_Your assignment_: Report the lines of the data below that contain the string "Viewport".
# # #
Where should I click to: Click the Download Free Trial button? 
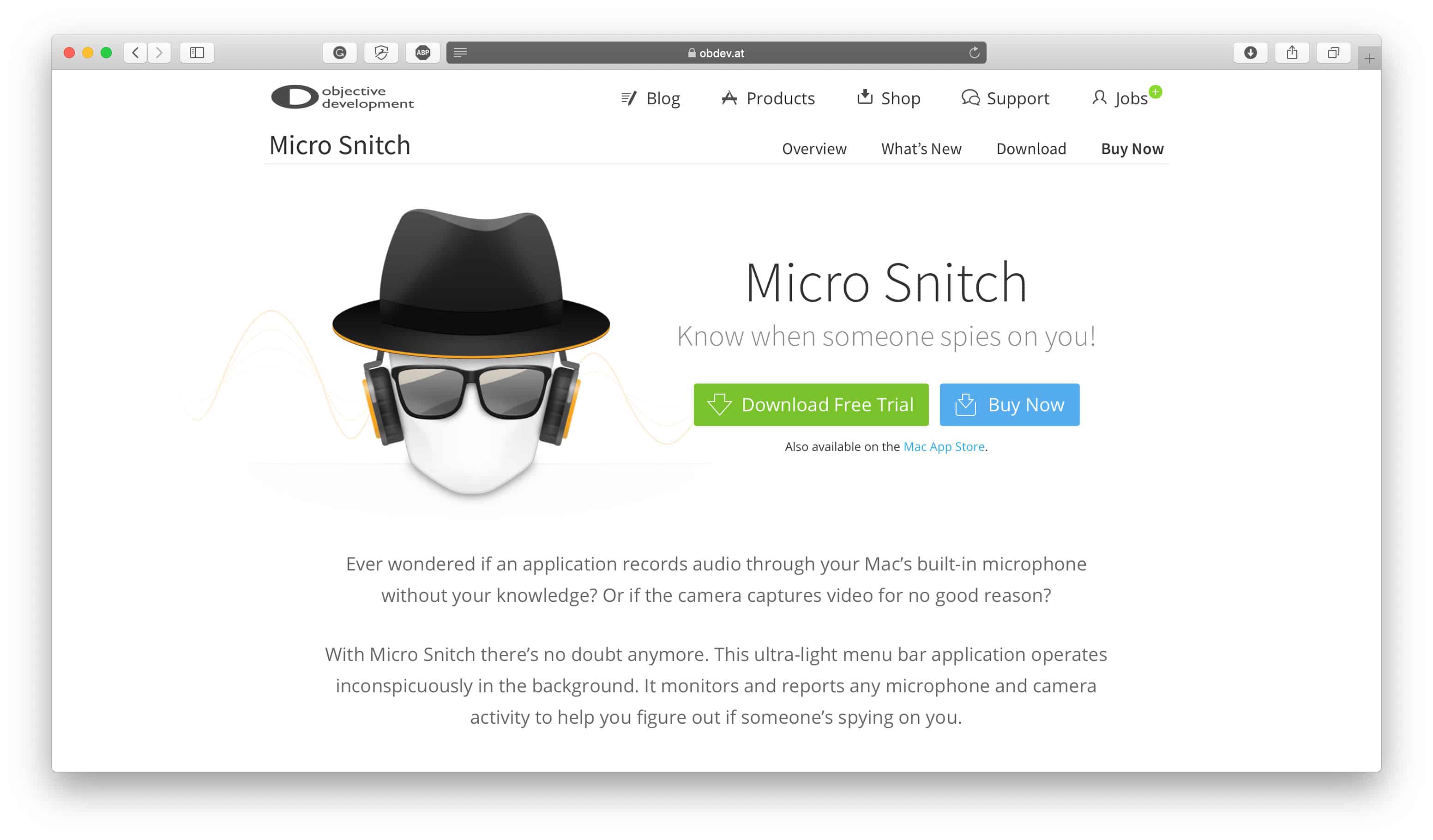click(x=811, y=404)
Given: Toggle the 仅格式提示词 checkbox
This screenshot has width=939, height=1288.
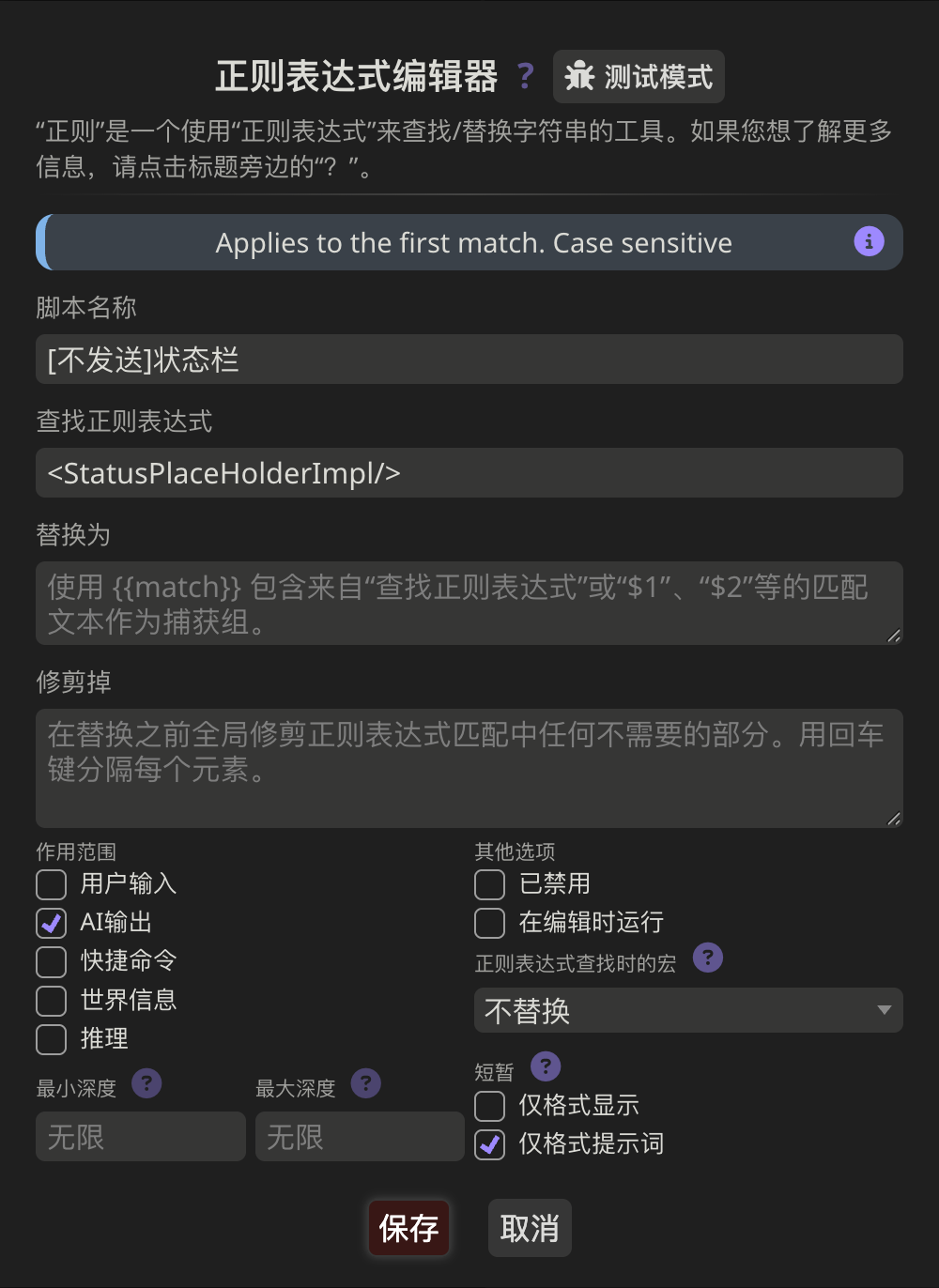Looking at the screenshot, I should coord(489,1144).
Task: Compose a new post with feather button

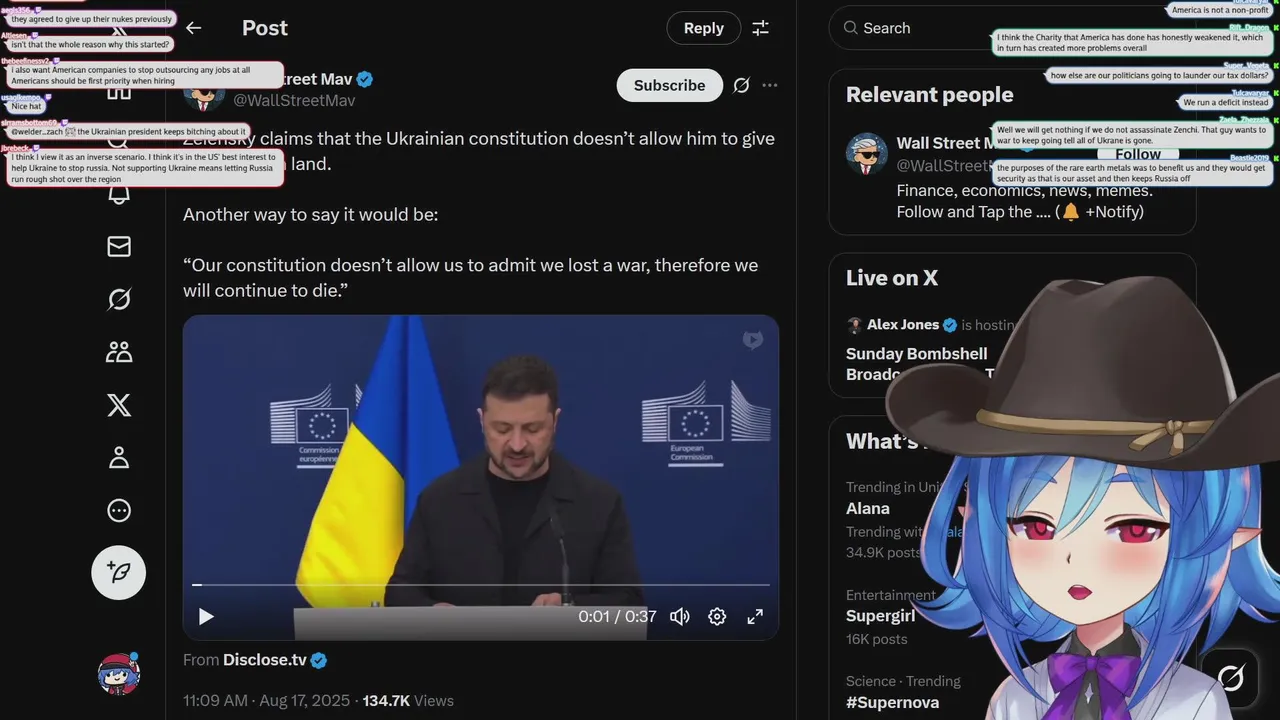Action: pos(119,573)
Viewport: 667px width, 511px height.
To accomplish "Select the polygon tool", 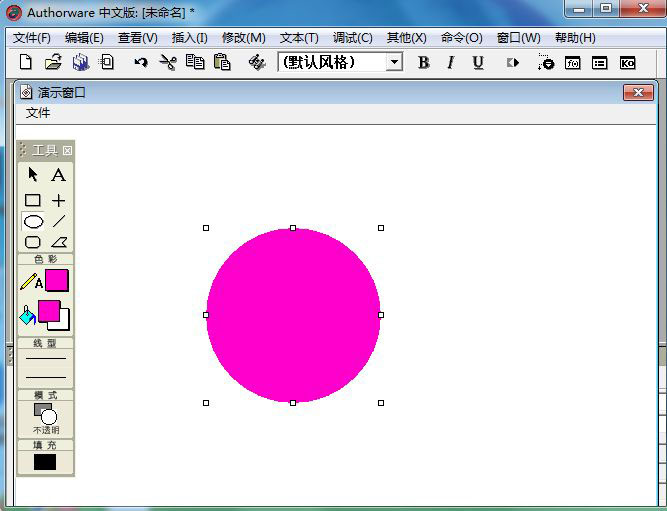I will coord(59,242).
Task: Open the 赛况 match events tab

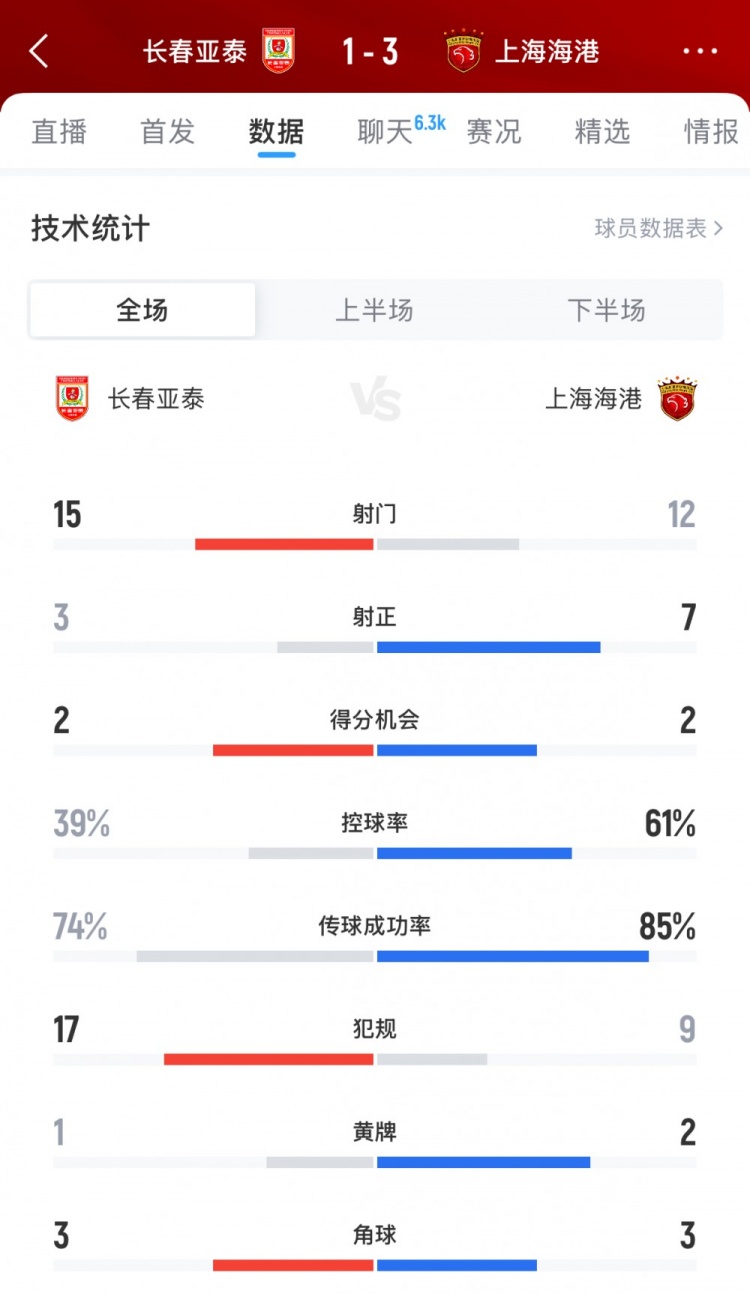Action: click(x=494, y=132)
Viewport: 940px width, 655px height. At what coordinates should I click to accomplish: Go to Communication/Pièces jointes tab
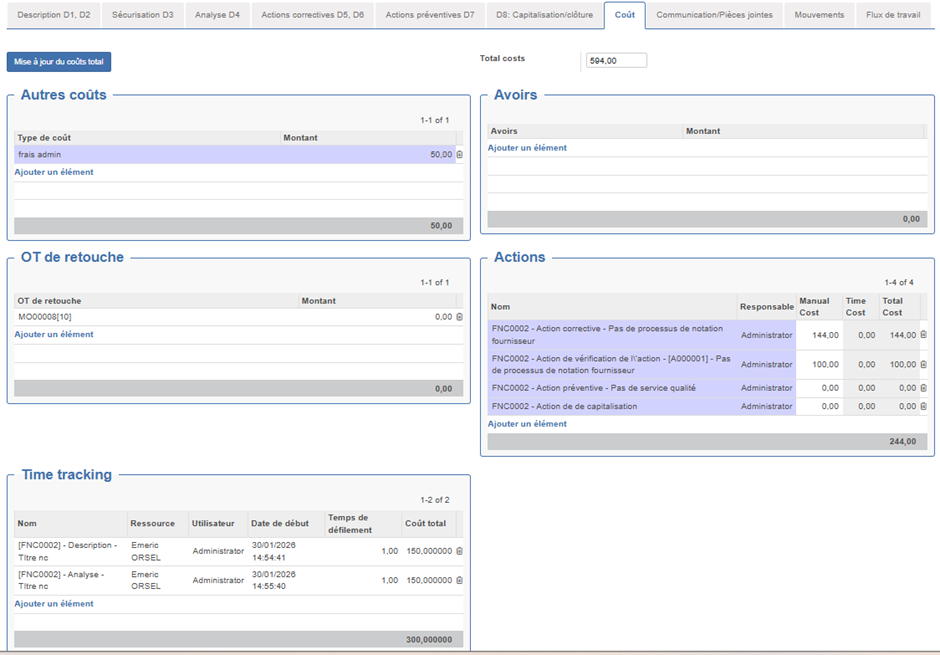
# # #
_Solution for this problem_:
Viewport: 667px width, 511px height.
Viewport: 940px width, 655px height. At what coordinates should I click to accomplish: Go to Communication/Pièces jointes tab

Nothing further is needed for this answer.